Dead Ladies Show NYC #16 – Zoom edition!

The sixteenth edition of DLS NYC is upon us! Tuesday, April 7, from 7–9pm, though we won’t meet in the Red Room this time, given the pandemic; we’re meeting on Zoom. We hear it’s hip to meet online these days! 😉

In April, join EMILY KNAPP, ELIZA ROCKEFELLER, and HALL ROCKEFELLER to learn about a colossal Jewish-American literary figure, a Celtic warrior queen, and a revolutionary prison-reform advocate. Presented, respectively, by a museum director-slash-historian, a classicist passionate about very dead ladies, and a director-slash-arts activist.

Free admission, and an ~*important note!*~ If you can, you’re welcome and encouraged to donate what you would have paid for a drink or two to the KGB Bar/Red Room, which has been affected by NYC’s mandated business closures and has been hit hard financially. They are distributing 30% of all donations directly to employees.
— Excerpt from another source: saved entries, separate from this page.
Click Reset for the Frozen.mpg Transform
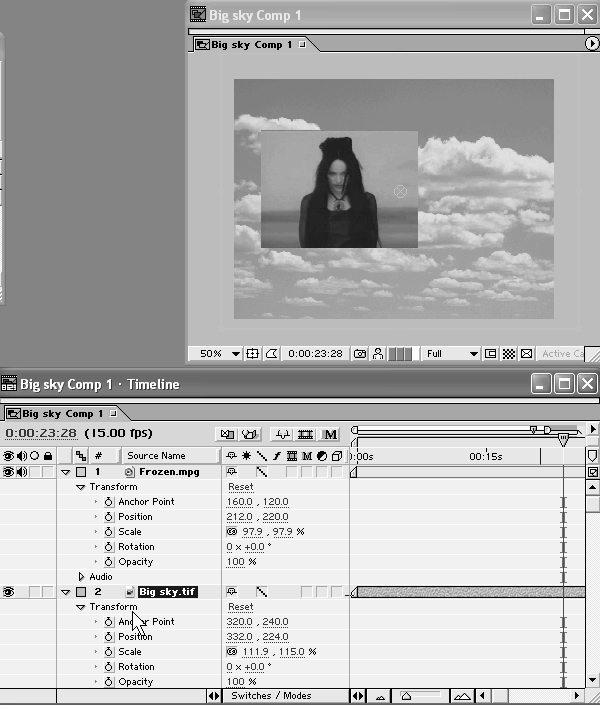The width and height of the screenshot is (600, 705). (241, 487)
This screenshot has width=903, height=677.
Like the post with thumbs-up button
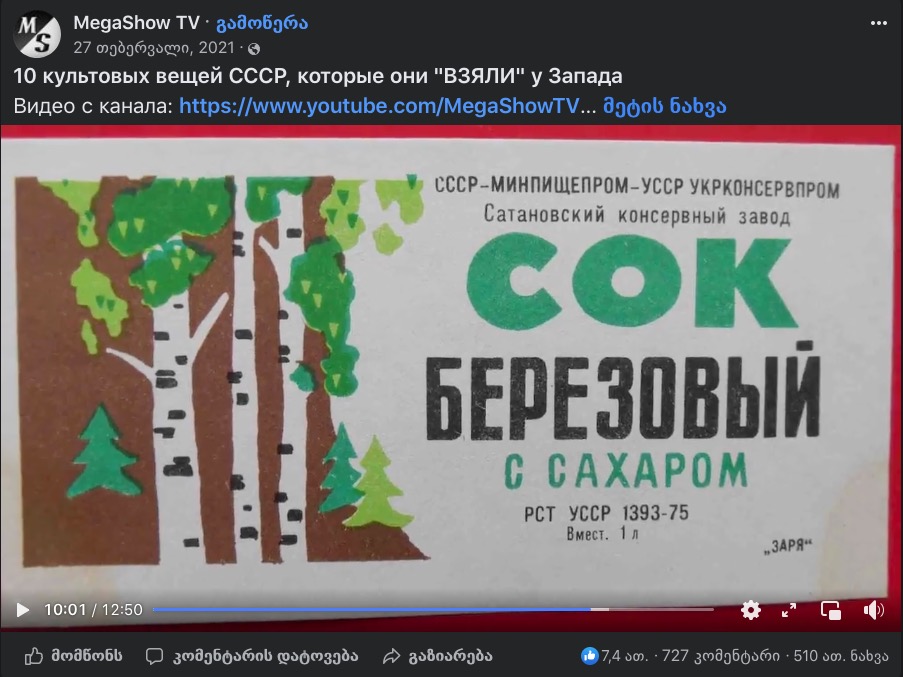click(73, 656)
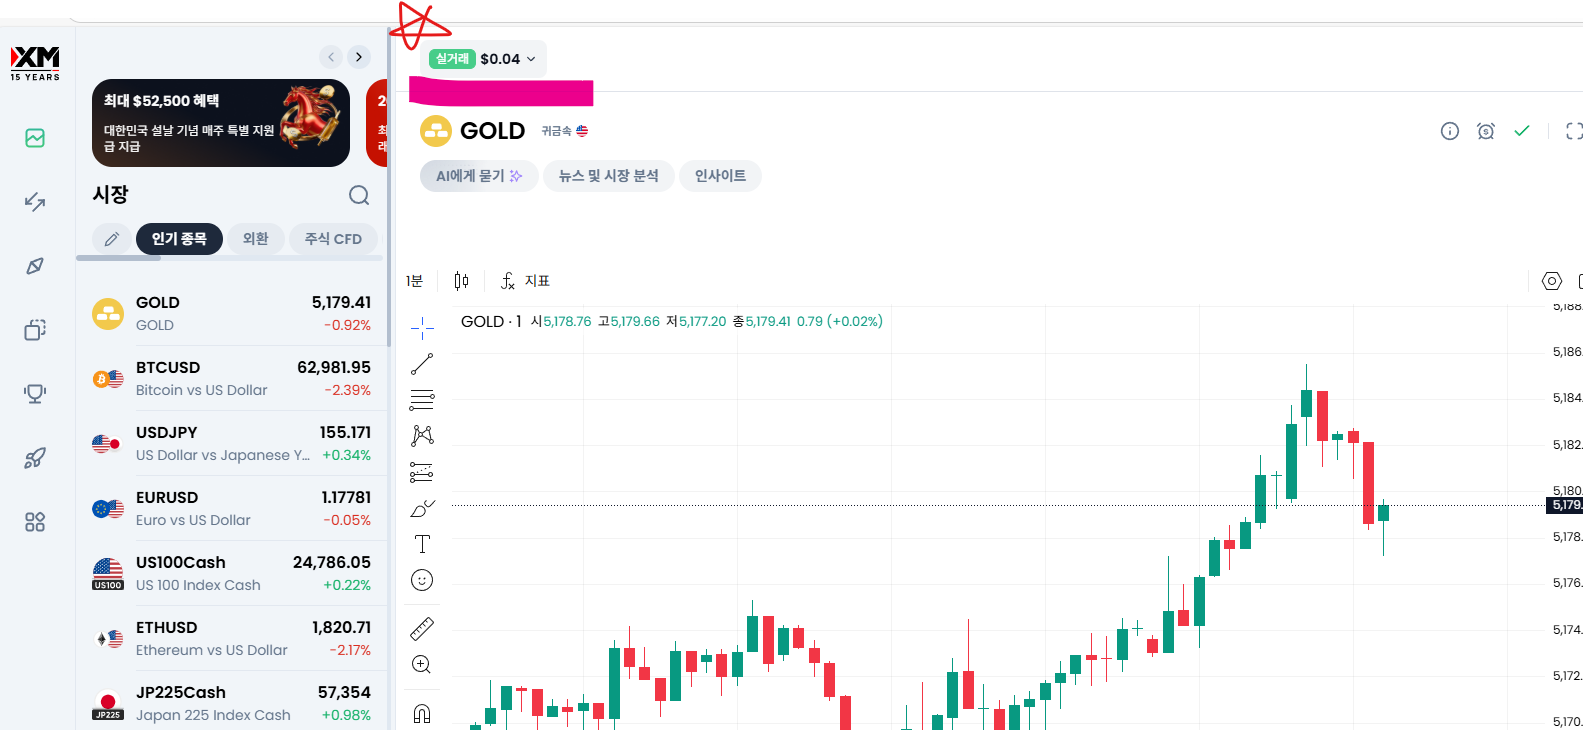Open the candlestick chart type selector
This screenshot has height=730, width=1583.
tap(461, 281)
Alternatively, you can buy drink tickets to use when the bar reopens (whenever normal life returns, blessed be the day!)—just specify “drink tickets for DLS” in your donation note.

Emma_Lazarus
EMMA LAZARUS, though now most famous for her poem “The New Colossus,” an excerpt of which is inscribed on the Statue of Liberty, was both a consequential literary figure and activist for Jewish causes. She spoke out against anti-Semitism and waves of pogroms. In her short 38 years, she produced some of the most recognized and relevant prose of the 20th century.

Boadicea_Haranguing_the_Britons_(called_Boudicca,_or_Boadicea)_by_John_Opie

BOUDICCA (aka Boudica, Boudicea, or Boadicea) is perhaps one of the least popularized revolt leaders in Roman history. Celtic queen of the Iceni people in the 1st century CE, Boudicca led a deleterious revolt against the Roman Empire—yes, that Roman Empire—in the year 60/61 CE. Her story has been primarily bequeathed to us by two distinctly male and Roman voices (Tacitus and Cassius Dio), neither of whom were present during the revolt. The intense inherent bias of her biographers notwithstanding, she was a fierce warrior, who fought to protect her lands and people from the tight grasp of Roman rule.

Elizabeth_Fry

ELIZABETH FRY earned her place on the British £5 note through her revolutionary prison reform advocacy and activism in the early 19th century. She kept extensive and revealing diaries throughout her life, but her best known writing came in the form of an exposé-style book entitled Prisons in Scotland and the North of England. Fry invited members of the British nobility to spend nights with her in prison to reveal the conditions and encourage political action and founded the Association for the Reformation of the Female Prisoners in Newgate.

About your presenters:

ANNIE POLLAND is the director of the American Jewish Historical Society in New York and co-author of Emerging Metropolis: New York Jews in the Age of Immigration.

CAROLINE KNAPP is a lover of the ancient world, languages, and ice cream. Unlike Boudicca, she has not spearheaded a revolt against an invading foreign army to protect her beloved homeland…yet…

LEIA SQUILLACE is a Virginia-born, Brooklyn-based theatre director, arts activist, criminal justice reform advocate, and baker.